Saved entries
__________________________________________________

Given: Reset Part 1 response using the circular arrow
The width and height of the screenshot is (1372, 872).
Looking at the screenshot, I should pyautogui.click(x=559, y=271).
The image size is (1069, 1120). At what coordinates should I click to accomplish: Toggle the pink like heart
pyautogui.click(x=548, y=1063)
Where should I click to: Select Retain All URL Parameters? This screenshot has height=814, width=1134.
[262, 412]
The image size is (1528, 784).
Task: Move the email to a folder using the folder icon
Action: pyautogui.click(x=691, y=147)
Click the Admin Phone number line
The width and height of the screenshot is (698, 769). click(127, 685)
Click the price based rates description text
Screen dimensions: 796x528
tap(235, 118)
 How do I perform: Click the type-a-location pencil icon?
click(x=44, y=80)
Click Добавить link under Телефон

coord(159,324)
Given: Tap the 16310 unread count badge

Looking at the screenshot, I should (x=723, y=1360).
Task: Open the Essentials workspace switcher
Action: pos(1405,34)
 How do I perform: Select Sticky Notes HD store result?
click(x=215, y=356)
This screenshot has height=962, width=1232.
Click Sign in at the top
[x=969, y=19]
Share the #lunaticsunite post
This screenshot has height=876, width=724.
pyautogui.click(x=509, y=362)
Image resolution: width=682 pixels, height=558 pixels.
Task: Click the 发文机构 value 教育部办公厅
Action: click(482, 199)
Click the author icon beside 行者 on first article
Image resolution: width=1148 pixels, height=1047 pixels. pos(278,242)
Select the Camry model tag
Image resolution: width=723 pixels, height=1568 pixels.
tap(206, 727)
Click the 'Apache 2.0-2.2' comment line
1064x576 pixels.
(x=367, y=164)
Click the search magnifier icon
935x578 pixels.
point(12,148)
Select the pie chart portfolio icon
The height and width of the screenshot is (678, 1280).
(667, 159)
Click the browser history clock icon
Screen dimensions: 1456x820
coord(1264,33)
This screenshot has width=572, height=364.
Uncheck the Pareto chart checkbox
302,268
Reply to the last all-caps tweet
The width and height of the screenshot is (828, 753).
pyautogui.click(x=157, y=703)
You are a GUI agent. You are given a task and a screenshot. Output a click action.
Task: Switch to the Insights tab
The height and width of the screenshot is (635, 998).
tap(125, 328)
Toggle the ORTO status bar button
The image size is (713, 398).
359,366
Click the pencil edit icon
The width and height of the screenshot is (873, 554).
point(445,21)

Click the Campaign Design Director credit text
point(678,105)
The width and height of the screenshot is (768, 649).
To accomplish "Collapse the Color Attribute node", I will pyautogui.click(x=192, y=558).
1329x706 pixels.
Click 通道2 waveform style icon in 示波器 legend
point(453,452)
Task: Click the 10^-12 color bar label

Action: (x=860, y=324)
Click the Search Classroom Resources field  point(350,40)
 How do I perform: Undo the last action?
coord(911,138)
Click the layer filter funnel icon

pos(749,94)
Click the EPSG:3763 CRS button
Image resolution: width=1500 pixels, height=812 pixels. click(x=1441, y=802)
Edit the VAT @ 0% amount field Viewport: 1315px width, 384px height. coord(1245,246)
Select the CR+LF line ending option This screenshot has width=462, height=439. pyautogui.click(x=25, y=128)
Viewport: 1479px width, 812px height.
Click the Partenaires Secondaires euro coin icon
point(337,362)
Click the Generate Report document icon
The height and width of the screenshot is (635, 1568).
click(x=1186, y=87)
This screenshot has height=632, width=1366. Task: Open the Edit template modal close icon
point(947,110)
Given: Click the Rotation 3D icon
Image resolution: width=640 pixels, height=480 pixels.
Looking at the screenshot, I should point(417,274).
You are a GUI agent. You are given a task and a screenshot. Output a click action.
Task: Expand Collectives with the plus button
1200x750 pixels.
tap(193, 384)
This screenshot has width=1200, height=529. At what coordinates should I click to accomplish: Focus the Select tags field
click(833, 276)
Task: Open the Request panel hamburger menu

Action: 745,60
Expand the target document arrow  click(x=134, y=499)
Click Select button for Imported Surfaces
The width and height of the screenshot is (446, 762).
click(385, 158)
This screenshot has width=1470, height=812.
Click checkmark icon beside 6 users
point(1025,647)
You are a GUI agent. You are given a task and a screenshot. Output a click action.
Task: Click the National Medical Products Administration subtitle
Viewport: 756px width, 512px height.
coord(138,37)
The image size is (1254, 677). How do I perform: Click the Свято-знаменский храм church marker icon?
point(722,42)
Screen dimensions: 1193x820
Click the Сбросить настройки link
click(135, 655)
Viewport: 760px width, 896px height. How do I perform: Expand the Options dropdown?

__________________________________________________

**TASK BRIEF:**
Starting at the line that contains "Task: Click the 10^-12 color bar label", write out every line to the end of the entries, exactly as given.

**EXERCISE SOLUTION:**
Task: Click the 10^-12 color bar label

Action: (x=860, y=324)
Click the Search Classroom Resources field  point(350,40)
 How do I perform: Undo the last action?
coord(911,138)
Click the layer filter funnel icon

pos(749,94)
Click the EPSG:3763 CRS button
Image resolution: width=1500 pixels, height=812 pixels. click(x=1441, y=802)
Edit the VAT @ 0% amount field Viewport: 1315px width, 384px height. coord(1245,246)
Select the CR+LF line ending option This screenshot has width=462, height=439. pyautogui.click(x=25, y=128)
Viewport: 1479px width, 812px height.
Click the Partenaires Secondaires euro coin icon
point(337,362)
Click the Generate Report document icon
The height and width of the screenshot is (635, 1568).
click(x=1186, y=87)
This screenshot has height=632, width=1366. Task: Open the Edit template modal close icon
point(947,110)
Given: Click the Rotation 3D icon
Image resolution: width=640 pixels, height=480 pixels.
Looking at the screenshot, I should point(417,274).
You are a GUI agent. You are given a task and a screenshot. Output a click action.
Task: Expand Collectives with the plus button
1200x750 pixels.
tap(193, 384)
This screenshot has width=1200, height=529. At what coordinates should I click to accomplish: Focus the Select tags field
click(833, 276)
Task: Open the Request panel hamburger menu

Action: 745,60
Expand the target document arrow  click(x=134, y=499)
Click Select button for Imported Surfaces
The width and height of the screenshot is (446, 762).
click(385, 158)
This screenshot has width=1470, height=812.
Click checkmark icon beside 6 users
point(1025,647)
You are a GUI agent. You are given a task and a screenshot. Output a click action.
Task: Click the National Medical Products Administration subtitle
Viewport: 756px width, 512px height.
coord(138,37)
The image size is (1254, 677). How do I perform: Click the Свято-знаменский храм church marker icon?
point(722,42)
Screen dimensions: 1193x820
Click the Сбросить настройки link
click(135, 655)
Viewport: 760px width, 896px height. How do I perform: Expand the Options dropdown?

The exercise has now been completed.